→ Prompt
Copy the material below word for word, starting at the line containing "Given: Select answer option A radio button" and ending at the line containing "should pyautogui.click(x=614, y=19).", both lines included.
+++ Input rows +++
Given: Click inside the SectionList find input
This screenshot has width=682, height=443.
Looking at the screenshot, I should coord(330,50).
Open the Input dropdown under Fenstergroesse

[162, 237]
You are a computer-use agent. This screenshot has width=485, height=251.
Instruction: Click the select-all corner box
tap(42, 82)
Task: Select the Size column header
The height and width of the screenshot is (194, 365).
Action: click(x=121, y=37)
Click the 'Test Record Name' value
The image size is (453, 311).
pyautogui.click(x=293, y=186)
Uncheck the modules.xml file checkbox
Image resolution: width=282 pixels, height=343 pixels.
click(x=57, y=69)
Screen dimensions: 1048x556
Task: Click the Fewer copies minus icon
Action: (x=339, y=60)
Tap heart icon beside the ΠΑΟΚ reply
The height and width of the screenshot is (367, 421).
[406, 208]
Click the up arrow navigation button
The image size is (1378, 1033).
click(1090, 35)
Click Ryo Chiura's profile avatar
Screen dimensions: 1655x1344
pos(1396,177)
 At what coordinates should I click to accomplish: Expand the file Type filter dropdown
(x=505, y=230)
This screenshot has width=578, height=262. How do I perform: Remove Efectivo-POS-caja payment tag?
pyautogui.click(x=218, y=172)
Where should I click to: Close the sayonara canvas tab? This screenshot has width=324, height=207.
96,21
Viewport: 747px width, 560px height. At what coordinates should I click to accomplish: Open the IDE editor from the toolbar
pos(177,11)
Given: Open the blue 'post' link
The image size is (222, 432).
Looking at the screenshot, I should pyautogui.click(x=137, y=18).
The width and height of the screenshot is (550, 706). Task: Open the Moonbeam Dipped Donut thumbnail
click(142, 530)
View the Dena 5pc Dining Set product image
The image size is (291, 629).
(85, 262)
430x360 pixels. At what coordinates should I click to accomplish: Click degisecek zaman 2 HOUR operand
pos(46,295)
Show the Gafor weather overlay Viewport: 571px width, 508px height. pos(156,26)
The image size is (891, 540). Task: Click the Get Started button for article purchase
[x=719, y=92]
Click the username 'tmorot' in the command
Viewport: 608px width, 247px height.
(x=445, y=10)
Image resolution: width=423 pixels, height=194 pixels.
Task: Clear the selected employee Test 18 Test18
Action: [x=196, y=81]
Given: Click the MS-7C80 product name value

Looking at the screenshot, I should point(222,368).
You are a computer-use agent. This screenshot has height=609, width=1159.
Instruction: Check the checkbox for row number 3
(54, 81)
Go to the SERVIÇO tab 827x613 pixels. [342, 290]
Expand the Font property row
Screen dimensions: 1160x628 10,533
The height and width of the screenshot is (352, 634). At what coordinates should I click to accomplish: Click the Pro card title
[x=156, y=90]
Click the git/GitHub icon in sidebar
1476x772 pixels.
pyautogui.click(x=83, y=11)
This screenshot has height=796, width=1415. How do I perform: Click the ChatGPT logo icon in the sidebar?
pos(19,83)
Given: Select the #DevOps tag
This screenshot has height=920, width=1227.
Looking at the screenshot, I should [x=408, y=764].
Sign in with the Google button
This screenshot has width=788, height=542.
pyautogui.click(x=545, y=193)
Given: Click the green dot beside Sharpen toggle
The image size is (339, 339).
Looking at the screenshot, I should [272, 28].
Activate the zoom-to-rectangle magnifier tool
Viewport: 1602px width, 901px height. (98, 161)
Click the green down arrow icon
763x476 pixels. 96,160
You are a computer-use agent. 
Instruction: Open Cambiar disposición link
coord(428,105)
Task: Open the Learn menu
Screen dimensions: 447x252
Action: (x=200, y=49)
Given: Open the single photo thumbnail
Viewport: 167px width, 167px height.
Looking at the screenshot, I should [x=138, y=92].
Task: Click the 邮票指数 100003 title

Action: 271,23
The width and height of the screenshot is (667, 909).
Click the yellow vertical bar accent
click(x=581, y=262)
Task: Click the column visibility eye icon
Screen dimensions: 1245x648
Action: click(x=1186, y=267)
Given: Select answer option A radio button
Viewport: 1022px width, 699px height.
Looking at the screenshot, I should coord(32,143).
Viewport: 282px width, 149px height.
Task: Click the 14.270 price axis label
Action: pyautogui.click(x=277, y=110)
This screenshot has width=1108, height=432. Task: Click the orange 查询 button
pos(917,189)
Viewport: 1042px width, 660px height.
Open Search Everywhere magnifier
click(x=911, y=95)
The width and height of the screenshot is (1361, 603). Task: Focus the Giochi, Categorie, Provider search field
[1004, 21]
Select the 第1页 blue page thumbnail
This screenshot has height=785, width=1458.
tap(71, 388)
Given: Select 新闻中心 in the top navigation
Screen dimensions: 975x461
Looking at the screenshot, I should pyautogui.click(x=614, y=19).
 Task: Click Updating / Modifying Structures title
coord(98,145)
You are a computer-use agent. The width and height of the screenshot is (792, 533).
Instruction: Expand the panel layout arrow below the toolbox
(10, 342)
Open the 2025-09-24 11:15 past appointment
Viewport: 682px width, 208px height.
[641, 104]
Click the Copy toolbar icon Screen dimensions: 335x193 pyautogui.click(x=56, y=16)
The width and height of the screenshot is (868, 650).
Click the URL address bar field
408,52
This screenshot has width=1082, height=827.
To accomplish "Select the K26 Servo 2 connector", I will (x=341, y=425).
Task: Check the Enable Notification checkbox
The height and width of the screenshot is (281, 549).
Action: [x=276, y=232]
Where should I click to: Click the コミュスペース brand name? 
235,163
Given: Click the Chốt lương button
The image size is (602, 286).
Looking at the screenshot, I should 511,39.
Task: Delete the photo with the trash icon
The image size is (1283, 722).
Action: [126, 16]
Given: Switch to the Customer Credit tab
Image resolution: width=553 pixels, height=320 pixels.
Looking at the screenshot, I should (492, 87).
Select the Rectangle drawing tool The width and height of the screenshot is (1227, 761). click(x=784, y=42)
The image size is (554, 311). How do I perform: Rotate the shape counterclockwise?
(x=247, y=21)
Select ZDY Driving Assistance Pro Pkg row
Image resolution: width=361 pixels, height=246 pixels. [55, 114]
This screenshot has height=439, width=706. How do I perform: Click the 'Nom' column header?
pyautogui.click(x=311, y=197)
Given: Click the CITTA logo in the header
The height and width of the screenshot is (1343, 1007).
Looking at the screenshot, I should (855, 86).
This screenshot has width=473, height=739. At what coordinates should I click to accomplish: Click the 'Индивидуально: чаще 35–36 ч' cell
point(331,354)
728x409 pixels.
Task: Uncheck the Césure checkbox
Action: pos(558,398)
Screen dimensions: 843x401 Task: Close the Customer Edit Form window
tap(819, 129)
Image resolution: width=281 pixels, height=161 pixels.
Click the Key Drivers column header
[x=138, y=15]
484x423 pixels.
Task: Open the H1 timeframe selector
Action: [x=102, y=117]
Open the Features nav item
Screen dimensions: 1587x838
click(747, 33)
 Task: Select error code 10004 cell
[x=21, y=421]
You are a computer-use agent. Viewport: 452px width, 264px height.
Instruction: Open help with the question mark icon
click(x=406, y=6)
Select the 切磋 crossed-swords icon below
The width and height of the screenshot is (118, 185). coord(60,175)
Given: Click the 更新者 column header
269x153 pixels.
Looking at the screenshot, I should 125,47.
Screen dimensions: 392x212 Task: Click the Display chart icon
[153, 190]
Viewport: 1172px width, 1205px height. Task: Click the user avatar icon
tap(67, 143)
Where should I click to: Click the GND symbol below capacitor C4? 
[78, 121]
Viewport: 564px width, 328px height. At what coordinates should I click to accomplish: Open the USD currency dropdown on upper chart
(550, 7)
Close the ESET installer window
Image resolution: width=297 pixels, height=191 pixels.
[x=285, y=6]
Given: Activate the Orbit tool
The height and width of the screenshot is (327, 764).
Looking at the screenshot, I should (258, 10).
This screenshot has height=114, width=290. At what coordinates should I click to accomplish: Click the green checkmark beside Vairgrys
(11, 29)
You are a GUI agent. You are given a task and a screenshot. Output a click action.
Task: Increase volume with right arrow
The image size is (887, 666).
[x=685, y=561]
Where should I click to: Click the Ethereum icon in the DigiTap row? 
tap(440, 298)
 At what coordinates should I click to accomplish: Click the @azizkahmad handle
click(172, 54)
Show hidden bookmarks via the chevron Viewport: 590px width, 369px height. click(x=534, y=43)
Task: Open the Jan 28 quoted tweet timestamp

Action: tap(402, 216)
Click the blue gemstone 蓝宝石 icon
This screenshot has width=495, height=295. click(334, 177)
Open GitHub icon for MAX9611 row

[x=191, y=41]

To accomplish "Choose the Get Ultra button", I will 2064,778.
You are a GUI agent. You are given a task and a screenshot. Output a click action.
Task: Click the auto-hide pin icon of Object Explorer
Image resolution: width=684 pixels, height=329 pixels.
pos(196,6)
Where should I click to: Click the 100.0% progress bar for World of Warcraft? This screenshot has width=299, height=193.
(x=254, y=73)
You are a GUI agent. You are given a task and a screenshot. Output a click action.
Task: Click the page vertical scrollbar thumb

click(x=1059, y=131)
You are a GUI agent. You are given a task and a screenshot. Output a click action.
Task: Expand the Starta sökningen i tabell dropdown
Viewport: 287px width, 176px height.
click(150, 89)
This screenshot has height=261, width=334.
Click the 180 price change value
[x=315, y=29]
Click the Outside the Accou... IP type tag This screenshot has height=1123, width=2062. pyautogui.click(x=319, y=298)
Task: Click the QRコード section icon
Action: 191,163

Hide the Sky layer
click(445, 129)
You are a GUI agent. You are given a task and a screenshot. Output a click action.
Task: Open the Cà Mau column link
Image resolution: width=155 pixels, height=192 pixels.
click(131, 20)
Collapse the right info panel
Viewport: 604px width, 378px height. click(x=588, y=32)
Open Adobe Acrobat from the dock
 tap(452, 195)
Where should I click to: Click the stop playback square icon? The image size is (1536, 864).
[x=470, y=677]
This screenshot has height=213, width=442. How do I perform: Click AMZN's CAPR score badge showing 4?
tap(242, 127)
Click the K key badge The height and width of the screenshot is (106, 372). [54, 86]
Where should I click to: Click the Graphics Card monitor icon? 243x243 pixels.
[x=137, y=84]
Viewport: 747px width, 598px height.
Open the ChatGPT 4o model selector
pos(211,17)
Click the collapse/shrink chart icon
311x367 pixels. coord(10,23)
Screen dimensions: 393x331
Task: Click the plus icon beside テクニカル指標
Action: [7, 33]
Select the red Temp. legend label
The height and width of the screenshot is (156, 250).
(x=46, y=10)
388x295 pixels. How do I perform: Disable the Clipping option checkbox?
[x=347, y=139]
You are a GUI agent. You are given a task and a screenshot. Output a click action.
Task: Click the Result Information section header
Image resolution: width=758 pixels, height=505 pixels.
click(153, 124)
+++
→ Answer in full
Given: Select answer option A radio button
Viewport: 1022px width, 699px height.
Looking at the screenshot, I should coord(32,143).
Viewport: 282px width, 149px height.
Task: Click the 14.270 price axis label
Action: pyautogui.click(x=277, y=110)
This screenshot has width=1108, height=432. Task: Click the orange 查询 button
pos(917,189)
Viewport: 1042px width, 660px height.
Open Search Everywhere magnifier
click(x=911, y=95)
The width and height of the screenshot is (1361, 603). Task: Focus the Giochi, Categorie, Provider search field
[1004, 21]
Select the 第1页 blue page thumbnail
This screenshot has height=785, width=1458.
tap(71, 388)
Given: Select 新闻中心 in the top navigation
Screen dimensions: 975x461
Looking at the screenshot, I should pyautogui.click(x=614, y=19).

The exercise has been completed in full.